◆ Given records

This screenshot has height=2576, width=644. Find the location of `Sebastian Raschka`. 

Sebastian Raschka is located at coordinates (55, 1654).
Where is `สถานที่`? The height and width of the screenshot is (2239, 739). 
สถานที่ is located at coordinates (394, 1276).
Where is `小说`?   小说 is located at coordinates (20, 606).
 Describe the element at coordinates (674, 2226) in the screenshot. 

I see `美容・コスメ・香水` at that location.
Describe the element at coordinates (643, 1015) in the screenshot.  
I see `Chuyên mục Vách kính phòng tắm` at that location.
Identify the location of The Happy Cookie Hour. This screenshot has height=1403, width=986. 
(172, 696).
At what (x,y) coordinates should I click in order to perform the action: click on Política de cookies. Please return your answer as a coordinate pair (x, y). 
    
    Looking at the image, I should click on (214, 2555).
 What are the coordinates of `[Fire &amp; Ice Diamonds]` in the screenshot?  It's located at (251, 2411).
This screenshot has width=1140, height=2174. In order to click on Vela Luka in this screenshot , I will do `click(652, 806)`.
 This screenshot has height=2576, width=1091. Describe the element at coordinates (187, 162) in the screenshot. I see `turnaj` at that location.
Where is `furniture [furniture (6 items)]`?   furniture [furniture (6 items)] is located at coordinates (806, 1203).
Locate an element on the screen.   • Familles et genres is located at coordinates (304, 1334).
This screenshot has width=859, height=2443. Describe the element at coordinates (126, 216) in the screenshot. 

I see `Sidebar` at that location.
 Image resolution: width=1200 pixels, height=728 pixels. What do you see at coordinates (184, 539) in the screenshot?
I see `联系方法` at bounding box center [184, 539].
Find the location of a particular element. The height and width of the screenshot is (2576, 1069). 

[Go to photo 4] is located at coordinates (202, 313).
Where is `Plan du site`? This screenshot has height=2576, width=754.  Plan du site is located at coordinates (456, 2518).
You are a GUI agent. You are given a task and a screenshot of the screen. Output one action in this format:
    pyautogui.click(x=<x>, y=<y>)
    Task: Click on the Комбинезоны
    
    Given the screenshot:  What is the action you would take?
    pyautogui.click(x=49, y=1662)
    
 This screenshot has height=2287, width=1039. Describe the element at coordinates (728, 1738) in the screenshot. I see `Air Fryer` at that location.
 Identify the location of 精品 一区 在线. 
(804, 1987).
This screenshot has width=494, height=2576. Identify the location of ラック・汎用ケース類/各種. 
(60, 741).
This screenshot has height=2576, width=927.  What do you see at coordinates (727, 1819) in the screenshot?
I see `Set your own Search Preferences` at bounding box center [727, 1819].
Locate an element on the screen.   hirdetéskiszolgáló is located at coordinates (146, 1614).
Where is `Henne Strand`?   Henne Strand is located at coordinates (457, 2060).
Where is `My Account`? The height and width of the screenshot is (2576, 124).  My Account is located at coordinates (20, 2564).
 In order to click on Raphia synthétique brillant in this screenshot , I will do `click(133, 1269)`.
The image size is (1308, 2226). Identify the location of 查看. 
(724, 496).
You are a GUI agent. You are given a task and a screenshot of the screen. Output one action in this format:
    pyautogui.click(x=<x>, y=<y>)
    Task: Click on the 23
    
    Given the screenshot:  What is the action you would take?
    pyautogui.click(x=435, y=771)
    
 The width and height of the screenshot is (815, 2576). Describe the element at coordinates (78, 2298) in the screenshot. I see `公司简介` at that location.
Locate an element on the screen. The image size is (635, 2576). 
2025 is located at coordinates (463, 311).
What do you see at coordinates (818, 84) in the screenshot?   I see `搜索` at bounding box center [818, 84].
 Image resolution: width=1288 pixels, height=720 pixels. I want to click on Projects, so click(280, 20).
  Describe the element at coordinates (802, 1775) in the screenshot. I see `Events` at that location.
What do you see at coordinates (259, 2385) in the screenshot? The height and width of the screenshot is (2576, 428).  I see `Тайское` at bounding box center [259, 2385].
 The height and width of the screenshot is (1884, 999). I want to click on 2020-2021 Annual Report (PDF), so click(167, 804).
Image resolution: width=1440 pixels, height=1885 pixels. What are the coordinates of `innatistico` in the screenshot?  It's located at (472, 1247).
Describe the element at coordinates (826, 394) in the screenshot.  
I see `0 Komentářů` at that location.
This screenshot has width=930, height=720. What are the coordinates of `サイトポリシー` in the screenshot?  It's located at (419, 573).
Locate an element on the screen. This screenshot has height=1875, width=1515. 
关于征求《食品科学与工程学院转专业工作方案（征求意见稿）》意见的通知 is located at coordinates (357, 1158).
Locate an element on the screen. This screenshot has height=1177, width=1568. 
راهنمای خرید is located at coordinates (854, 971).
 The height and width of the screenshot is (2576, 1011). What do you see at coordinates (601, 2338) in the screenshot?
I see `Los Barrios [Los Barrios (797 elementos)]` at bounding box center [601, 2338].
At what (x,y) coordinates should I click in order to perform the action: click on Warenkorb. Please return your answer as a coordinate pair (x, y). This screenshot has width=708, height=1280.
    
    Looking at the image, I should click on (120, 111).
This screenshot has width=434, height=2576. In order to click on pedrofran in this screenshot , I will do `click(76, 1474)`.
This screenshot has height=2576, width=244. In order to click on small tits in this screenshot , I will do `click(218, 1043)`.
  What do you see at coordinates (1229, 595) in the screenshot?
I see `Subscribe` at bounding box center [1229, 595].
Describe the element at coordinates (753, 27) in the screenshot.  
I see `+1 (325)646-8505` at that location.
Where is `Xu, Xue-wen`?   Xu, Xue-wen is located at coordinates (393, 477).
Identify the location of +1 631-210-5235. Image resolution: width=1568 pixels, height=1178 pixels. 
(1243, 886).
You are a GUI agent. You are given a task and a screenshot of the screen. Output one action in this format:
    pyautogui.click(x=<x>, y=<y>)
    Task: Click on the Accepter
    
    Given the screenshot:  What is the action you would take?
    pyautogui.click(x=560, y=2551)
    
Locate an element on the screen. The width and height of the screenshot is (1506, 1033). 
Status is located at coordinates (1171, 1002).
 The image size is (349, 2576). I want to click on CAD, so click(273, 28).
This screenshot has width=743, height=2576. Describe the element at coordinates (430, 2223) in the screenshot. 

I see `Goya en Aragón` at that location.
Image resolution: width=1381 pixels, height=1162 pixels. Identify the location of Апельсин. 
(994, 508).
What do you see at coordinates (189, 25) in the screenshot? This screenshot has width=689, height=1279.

◆ Set exercise
Return every line of the rows above that contains the string "Where". Matching is case-sensitive.

◆ Exercise result
Where is `สถานที่`? The height and width of the screenshot is (2239, 739). 
Where is `小说`?   小说 is located at coordinates (20, 606).
Where is `furniture [furniture (6 items)]`?   furniture [furniture (6 items)] is located at coordinates (806, 1203).
Where is `Plan du site`? This screenshot has height=2576, width=754.  Plan du site is located at coordinates (456, 2518).
Where is `Henne Strand`?   Henne Strand is located at coordinates (457, 2060).
Where is `My Account`? The height and width of the screenshot is (2576, 124).  My Account is located at coordinates (20, 2564).
Where is `Xu, Xue-wen`?   Xu, Xue-wen is located at coordinates (393, 477).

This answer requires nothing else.